[What you should do]
Every line from the one containing "The height and" through the end of the listing below goes in the output, exactly and without pictures.
-- Available data follows --
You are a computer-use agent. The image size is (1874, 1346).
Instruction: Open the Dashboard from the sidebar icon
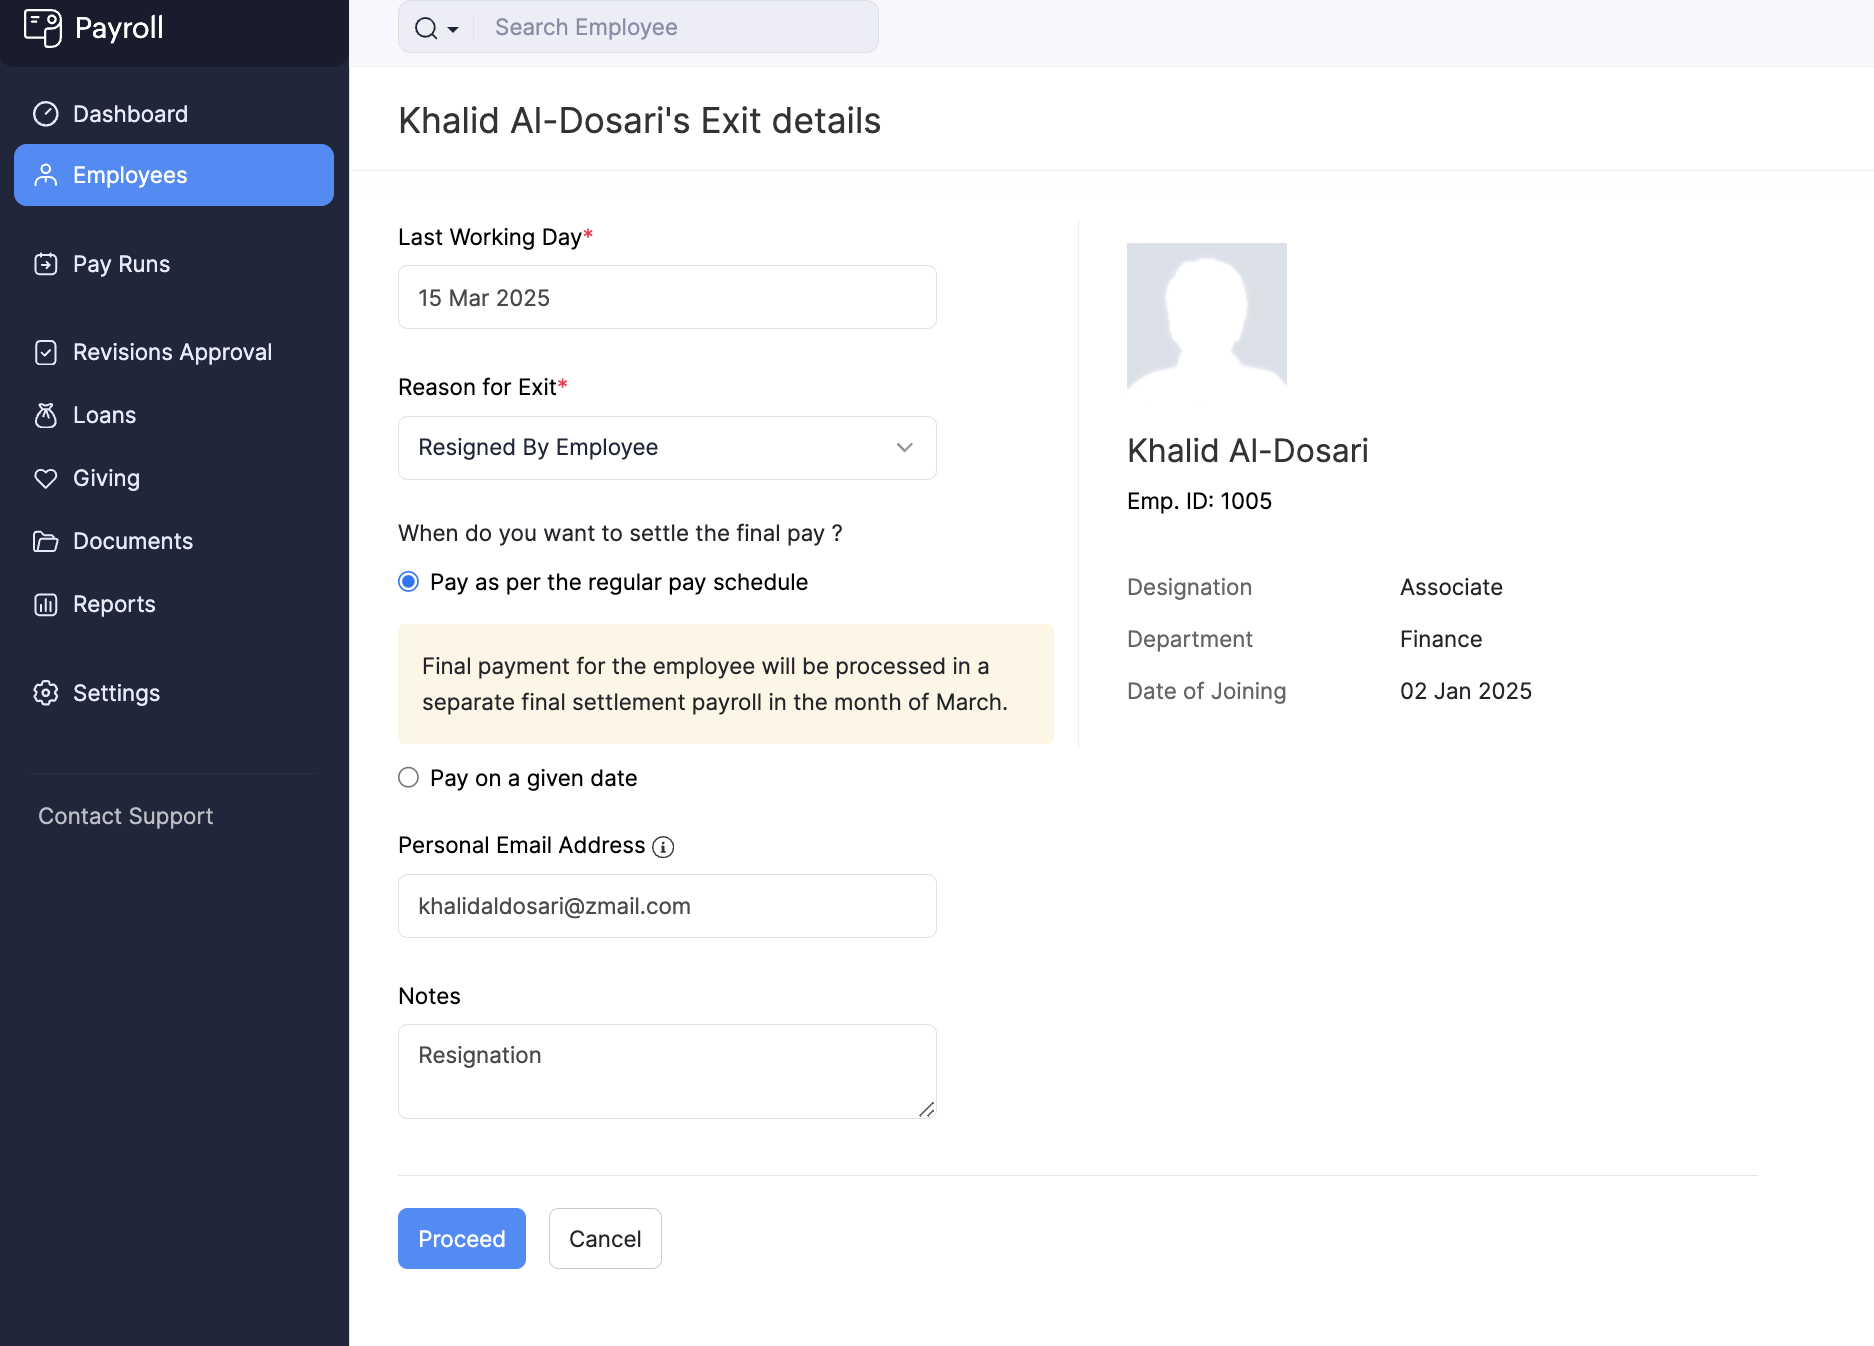47,113
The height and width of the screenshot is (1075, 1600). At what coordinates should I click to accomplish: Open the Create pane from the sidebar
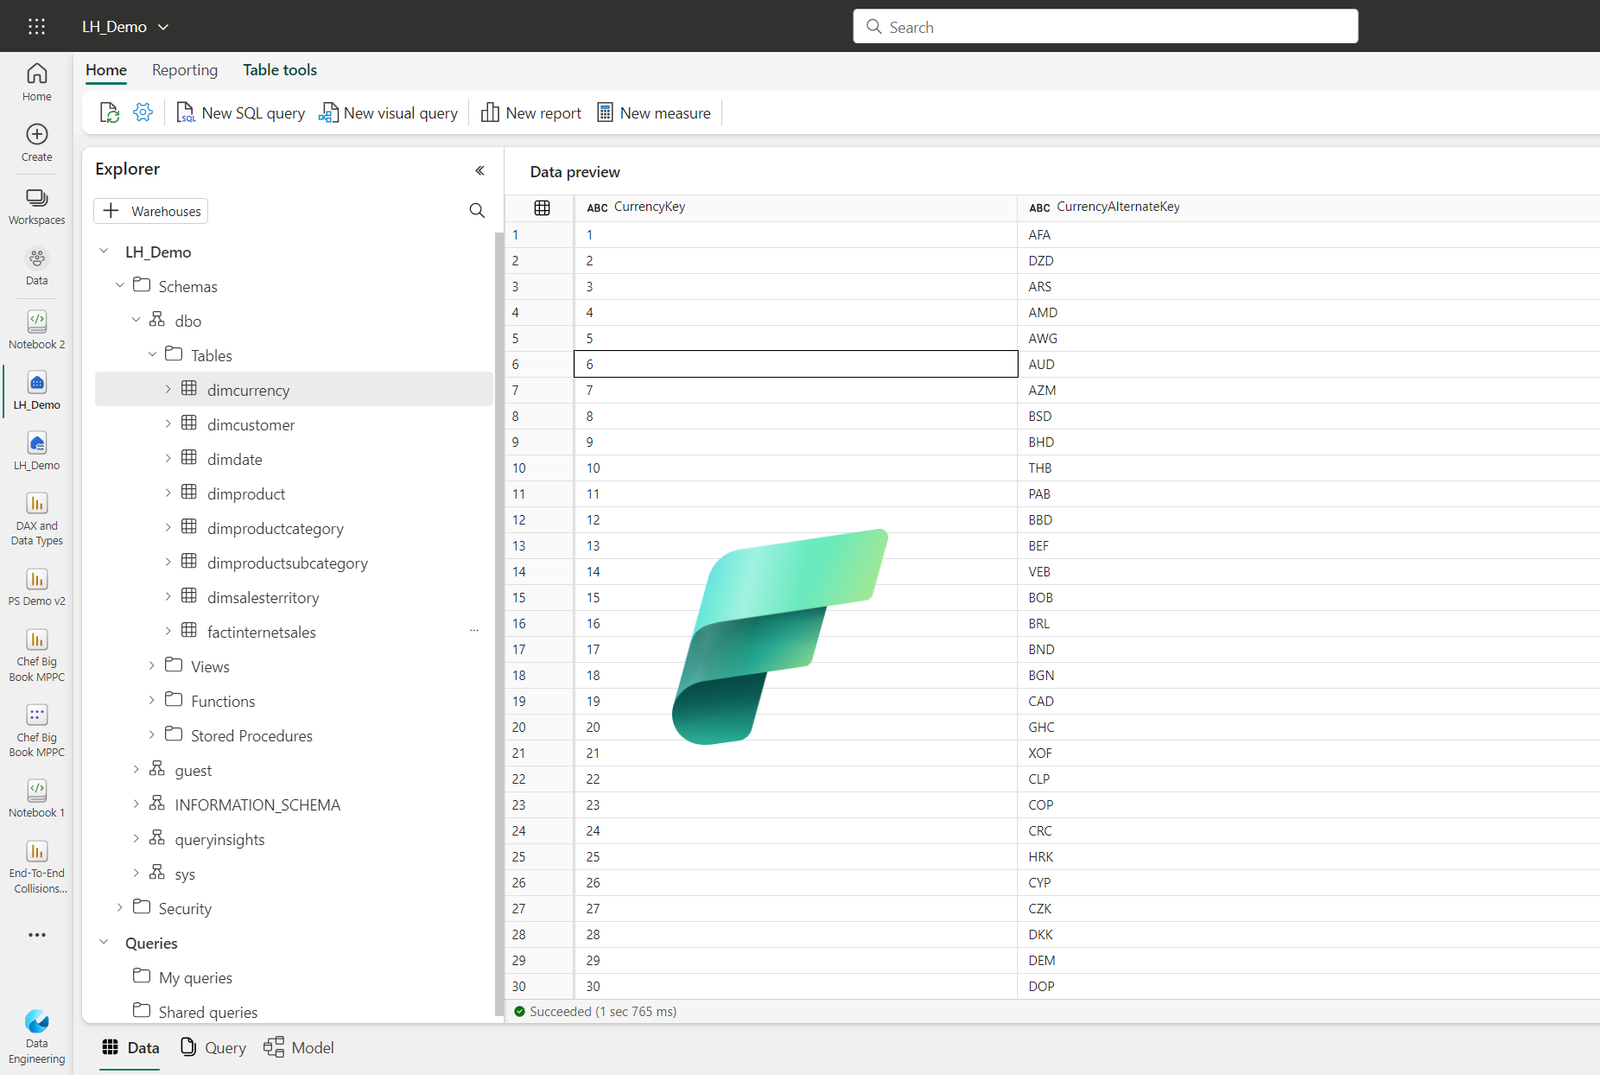click(36, 140)
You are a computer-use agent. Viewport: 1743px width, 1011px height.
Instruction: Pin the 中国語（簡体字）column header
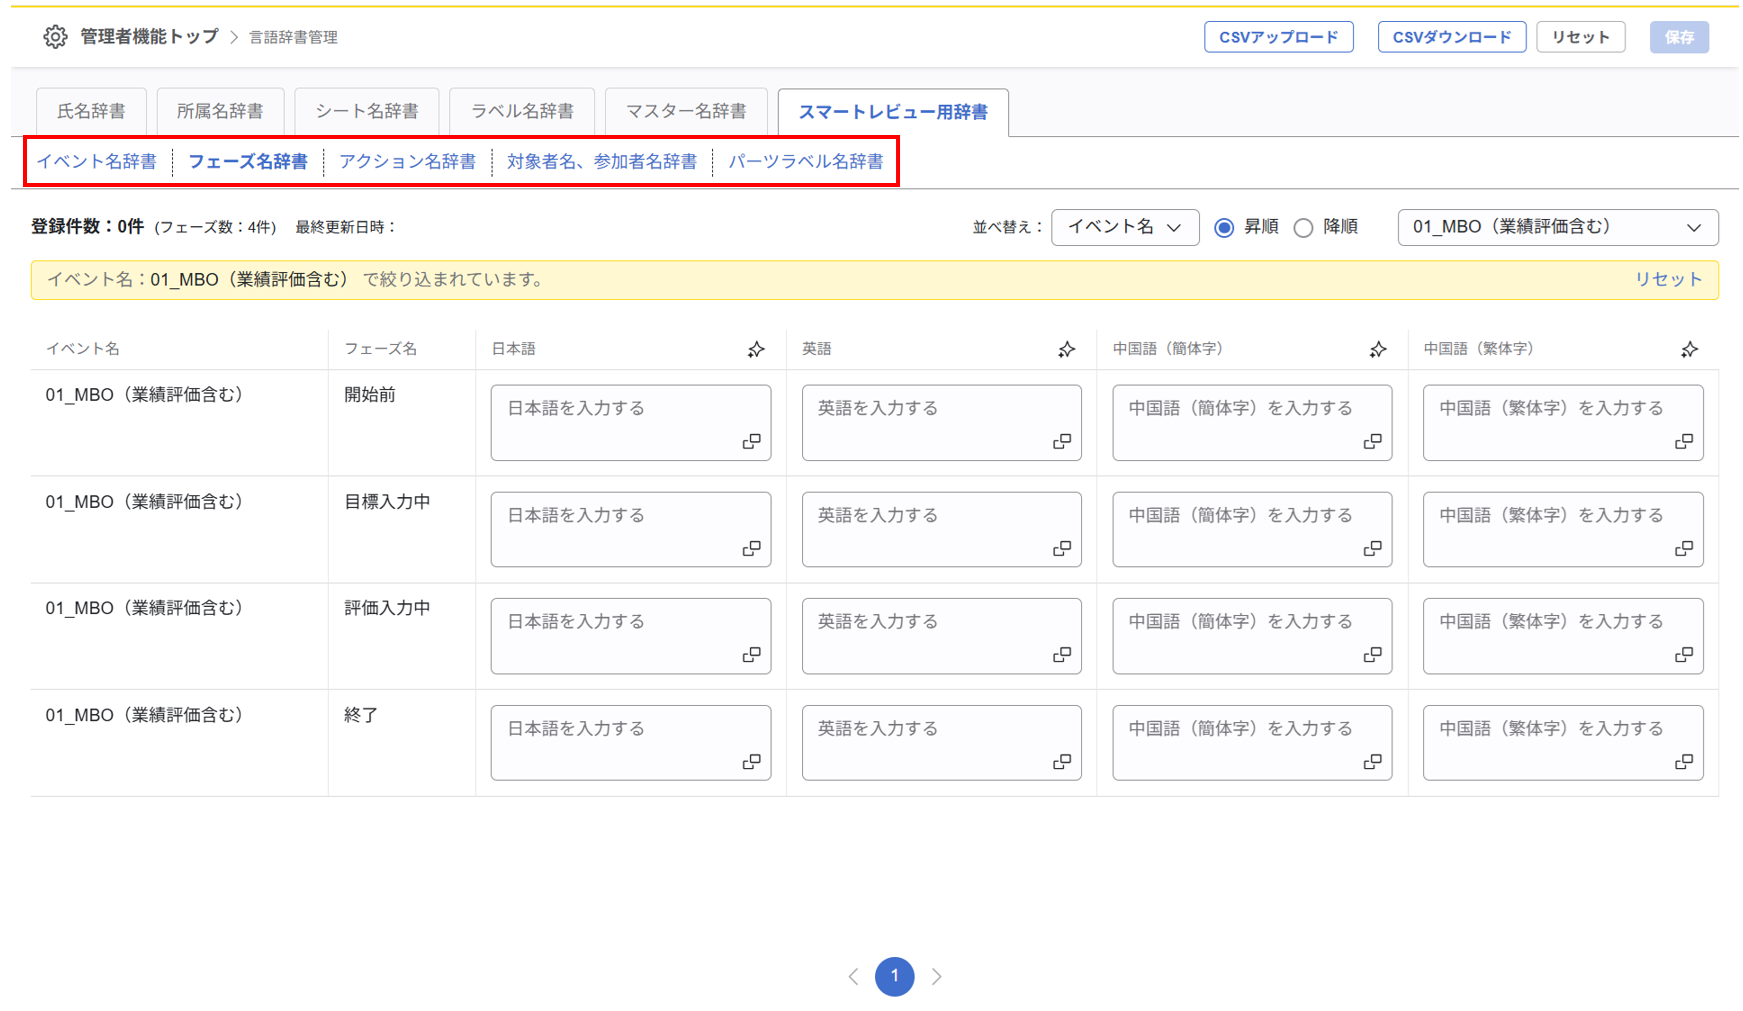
-- Available data concluded --
[Solution to the exercise]
The height and width of the screenshot is (1075, 1600). At what coordinates should I click to accomplish: Open the Create pane from the sidebar
click(36, 140)
You are a computer-use agent. Viewport: 1743px width, 1011px height.
Instruction: Pin the 中国語（簡体字）column header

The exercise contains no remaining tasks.